§ Passage shown
-- Begin --

Maybe another trace event? trace_xdp_redirect_failed()

>         return __bpf_tx_xdp(fwd, map, xdp, index);
>  out:
>         ri->ifindex = 0;
> -       ri->map = NULL;
> +       // XXX: here we could leak ri->map_to_flush, which could be
> +       //      picked up later by xdp_do_flush_map()
> +       xdp_do_flush_map(); /* Clears ri->map_to_flush + ri->map */

+1 

ah map lookup failed and we need to do the flush nice catch.

>         return -EINVAL;
> 
> 
> While debugging this, I noticed that we can have packets in-flight,
> while the XDP RX rings are being reconfigured.  I wonder if this is a
> ixgbe driver XDP-bug?  I think it would be best to add some
> RCU-barrier, after ixgbe_setup_tc().
> 

Actually I think a synchronize_sched() is needed, after the IXGBE_DOWN bit
is set but before the xdp_tx queues are cleaned up. In practice the ixgbe_down/up
sequence has so many msleep() operations for napi cleanup and hardware sync
I would be really surprised we ever hit this. But for correctness we should
likely add it.	

> diff --git a/drivers/net/ethernet/intel/ixgbe/ixgbe_main.c b/drivers/net/ethernet/intel/ixgbe/ixgbe_main.c
> index ed97aa81a850..4872fbb54ecd 100644
> --- a/drivers/net/ethernet/intel/ixgbe/ixgbe_main.c
> +++ b/drivers/net/ethernet/intel/ixgbe/ixgbe_main.c
> @@ -9801,7 +9804,18 @@ static int ixgbe_xdp_setup(struct net_device *dev, struct bpf_prog *prog)
>  
>         /* If transitioning XDP modes reconfigure rings */
>         if (!!prog != !!old_prog) {
> -               int err = ixgbe_setup_tc(dev, netdev_get_num_tc(dev));
> +               // XXX: Warn pkts can be in-flight in old_prog
> +               //      while ixgbe_setup_tc() calls ixgbe_close(dev).
> +               //
> +               // Should we avoid these in-flight packets?
> +               // Would it be enough to add an synchronize_rcu()
> +               // or rcu_barrier()?
> +               // or do we need an napi_synchronize() call here?

-- End --

§ Short exercise 1
In the entries from the line with "At what coordinates should I click to accomplish: Expand" to the line with "coord(488,403)", swap "Instruction" for "Command" and leave everything else the same.

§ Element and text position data
-- Begin --

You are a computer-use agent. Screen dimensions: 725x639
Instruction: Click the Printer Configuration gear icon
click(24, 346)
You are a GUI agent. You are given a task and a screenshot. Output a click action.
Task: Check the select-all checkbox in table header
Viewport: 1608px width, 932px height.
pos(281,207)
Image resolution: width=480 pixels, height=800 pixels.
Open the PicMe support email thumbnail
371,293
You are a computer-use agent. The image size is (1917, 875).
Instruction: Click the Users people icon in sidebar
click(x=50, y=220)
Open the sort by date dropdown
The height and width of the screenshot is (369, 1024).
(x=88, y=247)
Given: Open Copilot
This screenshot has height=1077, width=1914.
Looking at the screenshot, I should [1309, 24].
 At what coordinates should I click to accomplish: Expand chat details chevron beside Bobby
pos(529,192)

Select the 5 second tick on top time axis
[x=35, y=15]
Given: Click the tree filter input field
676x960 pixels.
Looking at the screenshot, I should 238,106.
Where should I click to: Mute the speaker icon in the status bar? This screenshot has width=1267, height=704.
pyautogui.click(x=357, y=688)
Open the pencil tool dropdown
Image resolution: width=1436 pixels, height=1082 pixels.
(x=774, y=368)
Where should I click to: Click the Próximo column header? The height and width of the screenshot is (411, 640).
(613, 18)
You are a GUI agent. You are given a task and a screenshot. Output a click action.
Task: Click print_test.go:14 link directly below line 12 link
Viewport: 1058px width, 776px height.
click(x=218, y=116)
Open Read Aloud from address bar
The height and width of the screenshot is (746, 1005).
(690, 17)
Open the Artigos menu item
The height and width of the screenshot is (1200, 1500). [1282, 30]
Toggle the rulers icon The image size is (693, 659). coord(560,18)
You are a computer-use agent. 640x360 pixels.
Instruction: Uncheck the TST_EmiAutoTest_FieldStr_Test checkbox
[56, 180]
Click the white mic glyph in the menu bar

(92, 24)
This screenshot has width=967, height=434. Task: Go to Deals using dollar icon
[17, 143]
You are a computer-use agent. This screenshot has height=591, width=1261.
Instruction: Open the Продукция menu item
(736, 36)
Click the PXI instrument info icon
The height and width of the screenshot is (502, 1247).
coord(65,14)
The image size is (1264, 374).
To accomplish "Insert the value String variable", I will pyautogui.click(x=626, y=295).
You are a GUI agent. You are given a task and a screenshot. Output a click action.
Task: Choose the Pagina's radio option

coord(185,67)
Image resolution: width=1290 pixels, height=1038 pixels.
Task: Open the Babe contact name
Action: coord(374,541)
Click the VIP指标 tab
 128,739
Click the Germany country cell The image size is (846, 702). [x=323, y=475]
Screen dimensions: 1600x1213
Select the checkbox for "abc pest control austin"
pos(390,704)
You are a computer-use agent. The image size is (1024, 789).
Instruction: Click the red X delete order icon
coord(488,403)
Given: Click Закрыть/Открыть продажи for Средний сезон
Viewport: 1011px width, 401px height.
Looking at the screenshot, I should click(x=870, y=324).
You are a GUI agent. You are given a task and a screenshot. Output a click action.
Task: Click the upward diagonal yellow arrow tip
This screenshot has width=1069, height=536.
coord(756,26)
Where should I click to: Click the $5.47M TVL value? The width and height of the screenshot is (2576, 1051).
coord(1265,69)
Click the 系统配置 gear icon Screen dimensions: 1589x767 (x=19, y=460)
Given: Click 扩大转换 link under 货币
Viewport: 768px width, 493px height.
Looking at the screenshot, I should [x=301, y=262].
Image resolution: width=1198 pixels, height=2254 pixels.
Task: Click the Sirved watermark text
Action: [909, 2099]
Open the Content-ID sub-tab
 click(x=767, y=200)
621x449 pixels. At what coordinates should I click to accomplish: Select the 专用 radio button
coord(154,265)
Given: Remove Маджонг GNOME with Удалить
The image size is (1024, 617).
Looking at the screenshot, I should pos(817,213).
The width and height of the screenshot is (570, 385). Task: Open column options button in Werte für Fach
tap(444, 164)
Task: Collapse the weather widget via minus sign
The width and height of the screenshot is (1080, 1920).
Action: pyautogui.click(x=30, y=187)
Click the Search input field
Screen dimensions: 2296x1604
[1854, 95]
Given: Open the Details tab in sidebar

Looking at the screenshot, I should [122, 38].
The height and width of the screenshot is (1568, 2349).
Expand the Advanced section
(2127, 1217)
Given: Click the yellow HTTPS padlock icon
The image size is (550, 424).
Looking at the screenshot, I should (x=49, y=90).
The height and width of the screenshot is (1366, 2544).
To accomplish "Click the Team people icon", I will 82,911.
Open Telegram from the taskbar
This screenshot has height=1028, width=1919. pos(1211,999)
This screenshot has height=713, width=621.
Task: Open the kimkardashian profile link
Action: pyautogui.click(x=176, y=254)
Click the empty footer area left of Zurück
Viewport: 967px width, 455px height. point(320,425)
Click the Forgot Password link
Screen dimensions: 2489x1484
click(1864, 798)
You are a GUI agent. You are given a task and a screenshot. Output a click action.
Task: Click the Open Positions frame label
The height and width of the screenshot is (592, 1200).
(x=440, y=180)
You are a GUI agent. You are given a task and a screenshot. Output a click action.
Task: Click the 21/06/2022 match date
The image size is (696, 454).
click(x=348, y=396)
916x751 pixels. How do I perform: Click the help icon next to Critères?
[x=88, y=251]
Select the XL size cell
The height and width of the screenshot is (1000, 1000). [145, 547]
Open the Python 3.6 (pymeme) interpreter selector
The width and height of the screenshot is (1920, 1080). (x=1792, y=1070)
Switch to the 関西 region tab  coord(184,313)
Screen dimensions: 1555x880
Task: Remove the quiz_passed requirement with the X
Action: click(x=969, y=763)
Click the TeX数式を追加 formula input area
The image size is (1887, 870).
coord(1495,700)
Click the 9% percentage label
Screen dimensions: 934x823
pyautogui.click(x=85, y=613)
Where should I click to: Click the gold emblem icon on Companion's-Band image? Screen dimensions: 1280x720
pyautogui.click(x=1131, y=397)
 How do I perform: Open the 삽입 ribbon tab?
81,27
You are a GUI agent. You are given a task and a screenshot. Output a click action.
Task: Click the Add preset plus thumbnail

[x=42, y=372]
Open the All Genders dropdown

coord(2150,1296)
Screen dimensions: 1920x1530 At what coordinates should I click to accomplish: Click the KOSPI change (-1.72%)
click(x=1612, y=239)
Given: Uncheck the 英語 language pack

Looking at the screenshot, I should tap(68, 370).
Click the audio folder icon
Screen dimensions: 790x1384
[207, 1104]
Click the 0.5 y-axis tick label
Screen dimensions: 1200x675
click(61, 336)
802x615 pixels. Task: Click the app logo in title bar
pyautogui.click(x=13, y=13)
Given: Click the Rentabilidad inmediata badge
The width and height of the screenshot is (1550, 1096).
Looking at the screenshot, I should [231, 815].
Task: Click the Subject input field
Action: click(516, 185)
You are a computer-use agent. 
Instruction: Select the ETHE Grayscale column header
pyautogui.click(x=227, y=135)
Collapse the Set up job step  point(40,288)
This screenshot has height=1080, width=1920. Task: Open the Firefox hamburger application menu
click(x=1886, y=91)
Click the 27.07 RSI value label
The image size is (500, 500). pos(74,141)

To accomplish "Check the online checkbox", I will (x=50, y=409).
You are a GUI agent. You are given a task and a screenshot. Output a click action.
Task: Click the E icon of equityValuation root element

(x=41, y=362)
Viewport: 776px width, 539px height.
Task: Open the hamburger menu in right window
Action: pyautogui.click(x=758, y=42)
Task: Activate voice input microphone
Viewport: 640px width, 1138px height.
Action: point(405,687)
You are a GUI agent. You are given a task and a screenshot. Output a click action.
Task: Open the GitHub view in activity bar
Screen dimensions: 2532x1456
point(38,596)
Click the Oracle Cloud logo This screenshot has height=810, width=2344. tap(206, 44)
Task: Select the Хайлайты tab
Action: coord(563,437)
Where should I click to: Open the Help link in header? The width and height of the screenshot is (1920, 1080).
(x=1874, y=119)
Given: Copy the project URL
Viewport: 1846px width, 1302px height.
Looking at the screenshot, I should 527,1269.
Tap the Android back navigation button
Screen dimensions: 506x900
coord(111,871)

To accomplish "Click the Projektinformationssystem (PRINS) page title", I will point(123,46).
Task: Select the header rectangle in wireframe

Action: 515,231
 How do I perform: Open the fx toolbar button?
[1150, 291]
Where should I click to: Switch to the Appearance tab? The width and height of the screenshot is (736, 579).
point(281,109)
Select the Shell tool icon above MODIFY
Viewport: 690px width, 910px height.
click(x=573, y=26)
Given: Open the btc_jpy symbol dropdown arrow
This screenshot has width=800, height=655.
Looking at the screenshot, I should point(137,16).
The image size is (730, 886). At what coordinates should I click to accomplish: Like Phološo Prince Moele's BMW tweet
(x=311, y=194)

-- End --

§ Short exercise 2
Carry on the thread about XDP packets in flight during ixgbe ring reconfiguration from its last line.

§ Written answer 1
 At what coordinates should I click to accomplish: Expand chat details chevron beside Bobby
pos(529,192)

Select the 5 second tick on top time axis
[x=35, y=15]
Given: Click the tree filter input field
676x960 pixels.
Looking at the screenshot, I should 238,106.
Where should I click to: Mute the speaker icon in the status bar? This screenshot has width=1267, height=704.
pyautogui.click(x=357, y=688)
Open the pencil tool dropdown
Image resolution: width=1436 pixels, height=1082 pixels.
(x=774, y=368)
Where should I click to: Click the Próximo column header? The height and width of the screenshot is (411, 640).
(613, 18)
You are a GUI agent. You are given a task and a screenshot. Output a click action.
Task: Click print_test.go:14 link directly below line 12 link
Viewport: 1058px width, 776px height.
click(x=218, y=116)
Open Read Aloud from address bar
The height and width of the screenshot is (746, 1005).
(690, 17)
Open the Artigos menu item
The height and width of the screenshot is (1200, 1500). [1282, 30]
Toggle the rulers icon The image size is (693, 659). coord(560,18)
You are a computer-use agent. 640x360 pixels.
Command: Uncheck the TST_EmiAutoTest_FieldStr_Test checkbox
[56, 180]
Click the white mic glyph in the menu bar

(92, 24)
This screenshot has width=967, height=434. Task: Go to Deals using dollar icon
[17, 143]
You are a computer-use agent. This screenshot has height=591, width=1261.
Command: Open the Продукция menu item
(736, 36)
Click the PXI instrument info icon
The height and width of the screenshot is (502, 1247).
coord(65,14)
The image size is (1264, 374).
To accomplish "Insert the value String variable", I will pyautogui.click(x=626, y=295).
You are a GUI agent. You are given a task and a screenshot. Output a click action.
Task: Choose the Pagina's radio option

coord(185,67)
Image resolution: width=1290 pixels, height=1038 pixels.
Task: Open the Babe contact name
Action: coord(374,541)
Click the VIP指标 tab
 128,739
Click the Germany country cell The image size is (846, 702). [x=323, y=475]
Screen dimensions: 1600x1213
Select the checkbox for "abc pest control austin"
pos(390,704)
You are a computer-use agent. The image size is (1024, 789).
Command: Click the red X delete order icon
coord(488,403)

§ Written answer 2
> +               //
> +               int err;
> +               netdev_info(dev,
> +                           "Calling ixgbe_setup_tc() to reconfig XDP rings\n");
> +               err = ixgbe_setup_tc(dev, netdev_get_num_tc(dev));
>  
>                 if (err) {
>                         rcu_assign_pointer(adapter->xdp_prog, old_prog);
>

Jesper Dangaard Brouer July 13, 2017, 11:14 a.m. UTC | #2

On Tue, 11 Jul 2017 11:26:54 -0700
John Fastabend <john.fastabend@gmail.com> wrote:

> On 07/11/2017 07:23 AM, Jesper Dangaard Brouer wrote:
> > On Mon, 10 Jul 2017 17:59:17 -0700
> > John Fastabend <john.fastabend@gmail.com> wrote:
> >   
> >> On 07/10/2017 11:30 AM, Jesper Dangaard Brouer wrote:  
> >>> On Sat, 8 Jul 2017 21:06:17 +0200
> >>> Jesper Dangaard Brouer <brouer@redhat.com> wrote:
> >>>     
> >>>> On Sat, 08 Jul 2017 10:46:18 +0100 (WEST)
> >>>> David Miller <davem@davemloft.net> wrote:
> >>>>    
> >>>>> From: John Fastabend <john.fastabend@gmail.com>
> >>>>> Date: Fri, 07 Jul 2017 10:48:36 -0700
> >>>>>       
> >>>>>> On 07/07/2017 10:34 AM, John Fastabend wrote:        
> >>>>>>> This series adds two new XDP helper routines bpf_redirect() and
> >>>>>>> bpf_redirect_map(). The first variant bpf_redirect() is meant
> >>>>>>> to be used the same way it is currently being used by the cls_bpf
> >>>>>>> classifier. An xdp packet will be redirected immediately when this
> >>>>>>> is called.        
> >>>>>>
> >>>>>> Also other than the typo in the title there ;) I'm going to CC
> >>>>>> the driver maintainers working on XDP (makes for a long CC list but)
> >>>>>> because we would want to try and get support in as many as possible in
> >>>>>> the next merge window.
> >>>>>>
> >>>>>> For this rev I just implemented on ixgbe because I wrote the
> >>>>>> original XDP support there. I'll volunteer to do virtio as well.        
> >>>>>
> >>>>> I went over this series a few times and it looks great to me.
> >>>>> You didn't even give me some coding style issues to pick on :-)      
> >>>>
> >>>> We (Daniel, Andy and I) have been reviewing and improving on this
> >>>> patchset the last couple of weeks ;-).  We had some stability issues,
> >>>> which is why it wasn't published earlier. My plan is to test this
> >>>> latest patchset again, Monday and Tuesday. I'll try to assess stability
> >>>> and provide some performance numbers.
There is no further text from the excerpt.